§ **ENTRIES SUPPLIED**
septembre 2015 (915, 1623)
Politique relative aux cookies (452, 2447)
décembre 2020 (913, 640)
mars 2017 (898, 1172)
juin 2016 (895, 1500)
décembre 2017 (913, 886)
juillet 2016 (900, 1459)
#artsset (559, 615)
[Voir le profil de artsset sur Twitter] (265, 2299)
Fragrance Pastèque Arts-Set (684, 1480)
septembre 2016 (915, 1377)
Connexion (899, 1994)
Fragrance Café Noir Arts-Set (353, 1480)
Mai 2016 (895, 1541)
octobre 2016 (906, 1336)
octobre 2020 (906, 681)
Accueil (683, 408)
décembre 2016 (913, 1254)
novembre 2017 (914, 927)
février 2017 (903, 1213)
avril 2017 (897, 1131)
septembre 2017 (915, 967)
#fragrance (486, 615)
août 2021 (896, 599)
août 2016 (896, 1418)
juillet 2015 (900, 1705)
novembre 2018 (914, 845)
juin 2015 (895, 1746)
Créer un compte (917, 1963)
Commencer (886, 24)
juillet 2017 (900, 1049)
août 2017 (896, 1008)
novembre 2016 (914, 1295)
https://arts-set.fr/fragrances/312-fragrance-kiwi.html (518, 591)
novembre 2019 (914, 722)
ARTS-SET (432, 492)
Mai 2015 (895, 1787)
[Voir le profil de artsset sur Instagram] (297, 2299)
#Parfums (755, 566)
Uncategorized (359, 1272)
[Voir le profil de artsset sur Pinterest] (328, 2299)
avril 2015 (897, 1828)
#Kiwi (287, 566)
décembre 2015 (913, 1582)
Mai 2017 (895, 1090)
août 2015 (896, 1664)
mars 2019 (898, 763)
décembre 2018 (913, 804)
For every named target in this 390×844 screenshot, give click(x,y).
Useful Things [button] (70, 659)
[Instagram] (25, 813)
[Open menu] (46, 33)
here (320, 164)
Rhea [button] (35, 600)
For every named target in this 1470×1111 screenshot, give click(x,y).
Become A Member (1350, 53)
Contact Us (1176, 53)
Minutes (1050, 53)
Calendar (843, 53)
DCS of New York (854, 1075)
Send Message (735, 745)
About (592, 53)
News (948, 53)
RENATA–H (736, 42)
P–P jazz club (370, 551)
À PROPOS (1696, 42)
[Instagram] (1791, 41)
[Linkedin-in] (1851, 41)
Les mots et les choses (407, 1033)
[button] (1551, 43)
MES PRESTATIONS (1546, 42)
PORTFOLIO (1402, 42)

§ **WORK ITEM**
Leaving every word in place, retype all of the listing.

§ **EXERCISE ANSWER**
septembre 2015 (915, 1623)
Politique relative aux cookies (452, 2447)
décembre 2020 (913, 640)
mars 2017 (898, 1172)
juin 2016 (895, 1500)
décembre 2017 (913, 886)
juillet 2016 (900, 1459)
#artsset (559, 615)
[Voir le profil de artsset sur Twitter] (265, 2299)
Fragrance Pastèque Arts-Set (684, 1480)
septembre 2016 (915, 1377)
Connexion (899, 1994)
Fragrance Café Noir Arts-Set (353, 1480)
Mai 2016 (895, 1541)
octobre 2016 (906, 1336)
octobre 2020 (906, 681)
Accueil (683, 408)
décembre 2016 (913, 1254)
novembre 2017 (914, 927)
février 2017 (903, 1213)
avril 2017 (897, 1131)
septembre 2017 (915, 967)
#fragrance (486, 615)
août 2021 (896, 599)
août 2016 (896, 1418)
juillet 2015 (900, 1705)
novembre 2018 (914, 845)
juin 2015 (895, 1746)
Créer un compte (917, 1963)
Commencer (886, 24)
juillet 2017 (900, 1049)
août 2017 (896, 1008)
novembre 2016 (914, 1295)
https://arts-set.fr/fragrances/312-fragrance-kiwi.html (518, 591)
novembre 2019 (914, 722)
ARTS-SET (432, 492)
Mai 2015 (895, 1787)
[Voir le profil de artsset sur Instagram] (297, 2299)
#Parfums (755, 566)
Uncategorized (359, 1272)
[Voir le profil de artsset sur Pinterest] (328, 2299)
avril 2015 (897, 1828)
#Kiwi (287, 566)
décembre 2015 (913, 1582)
Mai 2017 (895, 1090)
août 2015 (896, 1664)
mars 2019 (898, 763)
décembre 2018 (913, 804)
For every named target in this 390×844 screenshot, give click(x,y).
Useful Things [button] (70, 659)
[Instagram] (25, 813)
[Open menu] (46, 33)
here (320, 164)
Rhea [button] (35, 600)
For every named target in this 1470×1111 screenshot, give click(x,y).
Become A Member (1350, 53)
Contact Us (1176, 53)
Minutes (1050, 53)
Calendar (843, 53)
DCS of New York (854, 1075)
Send Message (735, 745)
About (592, 53)
News (948, 53)
RENATA–H (736, 42)
P–P jazz club (370, 551)
À PROPOS (1696, 42)
[Instagram] (1791, 41)
[Linkedin-in] (1851, 41)
Les mots et les choses (407, 1033)
[button] (1551, 43)
MES PRESTATIONS (1546, 42)
PORTFOLIO (1402, 42)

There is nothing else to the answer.